[How to complete this task] Output every line of the listing as it stands.
------ Exercise materials ------
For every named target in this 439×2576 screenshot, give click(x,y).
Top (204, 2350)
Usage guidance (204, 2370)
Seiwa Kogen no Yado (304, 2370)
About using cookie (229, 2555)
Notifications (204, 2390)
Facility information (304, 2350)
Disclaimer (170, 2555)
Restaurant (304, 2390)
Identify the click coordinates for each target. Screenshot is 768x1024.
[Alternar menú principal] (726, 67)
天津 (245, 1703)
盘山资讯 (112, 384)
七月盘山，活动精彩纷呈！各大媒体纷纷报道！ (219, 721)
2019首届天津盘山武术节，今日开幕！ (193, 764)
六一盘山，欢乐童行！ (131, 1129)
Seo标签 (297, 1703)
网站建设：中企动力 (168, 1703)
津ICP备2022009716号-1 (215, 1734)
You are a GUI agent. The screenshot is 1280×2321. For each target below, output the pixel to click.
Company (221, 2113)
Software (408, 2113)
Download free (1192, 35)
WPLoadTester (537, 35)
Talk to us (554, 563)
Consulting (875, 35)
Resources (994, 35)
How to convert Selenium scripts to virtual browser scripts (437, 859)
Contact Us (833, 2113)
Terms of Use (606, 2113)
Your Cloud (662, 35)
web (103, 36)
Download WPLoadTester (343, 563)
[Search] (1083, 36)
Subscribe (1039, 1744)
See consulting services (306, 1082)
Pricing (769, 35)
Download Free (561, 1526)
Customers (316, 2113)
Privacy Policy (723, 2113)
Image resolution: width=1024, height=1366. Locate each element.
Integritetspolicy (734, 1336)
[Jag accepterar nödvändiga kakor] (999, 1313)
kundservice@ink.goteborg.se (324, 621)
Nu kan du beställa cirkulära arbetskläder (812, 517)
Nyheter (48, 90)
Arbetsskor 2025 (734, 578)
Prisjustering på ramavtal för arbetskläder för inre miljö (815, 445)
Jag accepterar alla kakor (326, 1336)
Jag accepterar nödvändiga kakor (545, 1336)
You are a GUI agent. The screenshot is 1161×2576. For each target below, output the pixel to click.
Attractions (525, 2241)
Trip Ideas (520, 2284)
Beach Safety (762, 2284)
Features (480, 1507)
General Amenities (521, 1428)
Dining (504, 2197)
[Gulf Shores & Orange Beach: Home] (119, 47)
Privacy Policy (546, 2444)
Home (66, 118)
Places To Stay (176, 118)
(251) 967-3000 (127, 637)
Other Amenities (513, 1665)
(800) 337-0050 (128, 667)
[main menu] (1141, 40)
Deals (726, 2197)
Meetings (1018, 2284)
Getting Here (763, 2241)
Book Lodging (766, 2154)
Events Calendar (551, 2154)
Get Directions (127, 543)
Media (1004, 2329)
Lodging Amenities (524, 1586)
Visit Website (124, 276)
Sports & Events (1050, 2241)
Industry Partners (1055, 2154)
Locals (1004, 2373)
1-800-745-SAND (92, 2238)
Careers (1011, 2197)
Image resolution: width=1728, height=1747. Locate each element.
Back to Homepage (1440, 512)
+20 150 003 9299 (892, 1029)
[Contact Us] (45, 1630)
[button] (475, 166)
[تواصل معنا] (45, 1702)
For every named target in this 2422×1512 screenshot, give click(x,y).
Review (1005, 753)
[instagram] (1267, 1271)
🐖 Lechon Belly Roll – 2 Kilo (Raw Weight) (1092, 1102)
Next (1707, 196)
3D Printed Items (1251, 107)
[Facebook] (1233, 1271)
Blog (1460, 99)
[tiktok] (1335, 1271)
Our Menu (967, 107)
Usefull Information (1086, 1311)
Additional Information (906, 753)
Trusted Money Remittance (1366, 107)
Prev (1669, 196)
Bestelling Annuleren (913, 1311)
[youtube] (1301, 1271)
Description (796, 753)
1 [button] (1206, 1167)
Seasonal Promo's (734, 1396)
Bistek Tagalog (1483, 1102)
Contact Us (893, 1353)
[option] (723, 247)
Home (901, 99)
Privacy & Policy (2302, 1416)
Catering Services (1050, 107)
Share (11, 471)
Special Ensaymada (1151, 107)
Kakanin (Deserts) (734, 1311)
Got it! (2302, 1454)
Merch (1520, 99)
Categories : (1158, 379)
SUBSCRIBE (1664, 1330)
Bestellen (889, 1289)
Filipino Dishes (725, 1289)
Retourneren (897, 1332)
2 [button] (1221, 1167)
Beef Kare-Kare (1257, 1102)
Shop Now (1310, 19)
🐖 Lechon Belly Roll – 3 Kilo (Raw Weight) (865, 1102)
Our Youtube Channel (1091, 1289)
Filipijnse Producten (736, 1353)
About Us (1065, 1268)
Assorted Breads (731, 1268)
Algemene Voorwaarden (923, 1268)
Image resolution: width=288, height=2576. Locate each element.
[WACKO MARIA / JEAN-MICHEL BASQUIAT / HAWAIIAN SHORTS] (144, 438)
------
[Result of this task]
For every named target in this 439×2576 screenshot, give click(x,y).
Top (204, 2350)
Usage guidance (204, 2370)
Seiwa Kogen no Yado (304, 2370)
About using cookie (229, 2555)
Notifications (204, 2390)
Facility information (304, 2350)
Disclaimer (170, 2555)
Restaurant (304, 2390)
Identify the click coordinates for each target. Screenshot is 768x1024.
[Alternar menú principal] (726, 67)
天津 (245, 1703)
盘山资讯 (112, 384)
七月盘山，活动精彩纷呈！各大媒体纷纷报道！ (219, 721)
2019首届天津盘山武术节，今日开幕！ (193, 764)
六一盘山，欢乐童行！ (131, 1129)
Seo标签 (297, 1703)
网站建设：中企动力 (168, 1703)
津ICP备2022009716号-1 (215, 1734)
You are a GUI agent. The screenshot is 1280×2321. For each target below, output the pixel to click.
Company (221, 2113)
Software (408, 2113)
Download free (1192, 35)
WPLoadTester (537, 35)
Talk to us (554, 563)
Consulting (875, 35)
Resources (994, 35)
How to convert Selenium scripts to virtual browser scripts (437, 859)
Contact Us (833, 2113)
Terms of Use (606, 2113)
Your Cloud (662, 35)
web (103, 36)
Download WPLoadTester (343, 563)
[Search] (1083, 36)
Subscribe (1039, 1744)
See consulting services (306, 1082)
Pricing (769, 35)
Download Free (561, 1526)
Customers (316, 2113)
Privacy Policy (723, 2113)
Image resolution: width=1024, height=1366. Locate each element.
Integritetspolicy (734, 1336)
[Jag accepterar nödvändiga kakor] (999, 1313)
kundservice@ink.goteborg.se (324, 621)
Nu kan du beställa cirkulära arbetskläder (812, 517)
Nyheter (48, 90)
Arbetsskor 2025 (734, 578)
Prisjustering på ramavtal för arbetskläder för inre miljö (815, 445)
Jag accepterar alla kakor (326, 1336)
Jag accepterar nödvändiga kakor (545, 1336)
You are a GUI agent. The screenshot is 1161×2576. For each target below, output the pixel to click.
Attractions (525, 2241)
Trip Ideas (520, 2284)
Beach Safety (762, 2284)
Features (480, 1507)
General Amenities (521, 1428)
Dining (504, 2197)
[Gulf Shores & Orange Beach: Home] (119, 47)
Privacy Policy (546, 2444)
Home (66, 118)
Places To Stay (176, 118)
(251) 967-3000 (127, 637)
Other Amenities (513, 1665)
(800) 337-0050 (128, 667)
[main menu] (1141, 40)
Deals (726, 2197)
Meetings (1018, 2284)
Getting Here (763, 2241)
Book Lodging (766, 2154)
Events Calendar (551, 2154)
Get Directions (127, 543)
Media (1004, 2329)
Lodging Amenities (524, 1586)
Visit Website (124, 276)
Sports & Events (1050, 2241)
Industry Partners (1055, 2154)
Locals (1004, 2373)
1-800-745-SAND (92, 2238)
Careers (1011, 2197)
Image resolution: width=1728, height=1747. Locate each element.
Back to Homepage (1440, 512)
+20 150 003 9299 (892, 1029)
[Contact Us] (45, 1630)
[button] (475, 166)
[تواصل معنا] (45, 1702)
For every named target in this 2422×1512 screenshot, give click(x,y).
Review (1005, 753)
[instagram] (1267, 1271)
🐖 Lechon Belly Roll – 2 Kilo (Raw Weight) (1092, 1102)
Next (1707, 196)
3D Printed Items (1251, 107)
[Facebook] (1233, 1271)
Blog (1460, 99)
[tiktok] (1335, 1271)
Our Menu (967, 107)
Usefull Information (1086, 1311)
Additional Information (906, 753)
Trusted Money Remittance (1366, 107)
Prev (1669, 196)
Bestelling Annuleren (913, 1311)
[youtube] (1301, 1271)
Description (796, 753)
1 [button] (1206, 1167)
Seasonal Promo's (734, 1396)
Bistek Tagalog (1483, 1102)
Contact Us (893, 1353)
[option] (723, 247)
Home (901, 99)
Privacy & Policy (2302, 1416)
Catering Services (1050, 107)
Share (11, 471)
Special Ensaymada (1151, 107)
Kakanin (Deserts) (734, 1311)
Got it! (2302, 1454)
Merch (1520, 99)
Categories : (1158, 379)
SUBSCRIBE (1664, 1330)
Bestellen (889, 1289)
Filipino Dishes (725, 1289)
Retourneren (897, 1332)
2 [button] (1221, 1167)
Beef Kare-Kare (1257, 1102)
Shop Now (1310, 19)
🐖 Lechon Belly Roll – 3 Kilo (Raw Weight) (865, 1102)
Our Youtube Channel (1091, 1289)
Filipijnse Producten (736, 1353)
About Us (1065, 1268)
Assorted Breads (731, 1268)
Algemene Voorwaarden (923, 1268)
Image resolution: width=288, height=2576. Locate each element.
[WACKO MARIA / JEAN-MICHEL BASQUIAT / HAWAIIAN SHORTS] (144, 438)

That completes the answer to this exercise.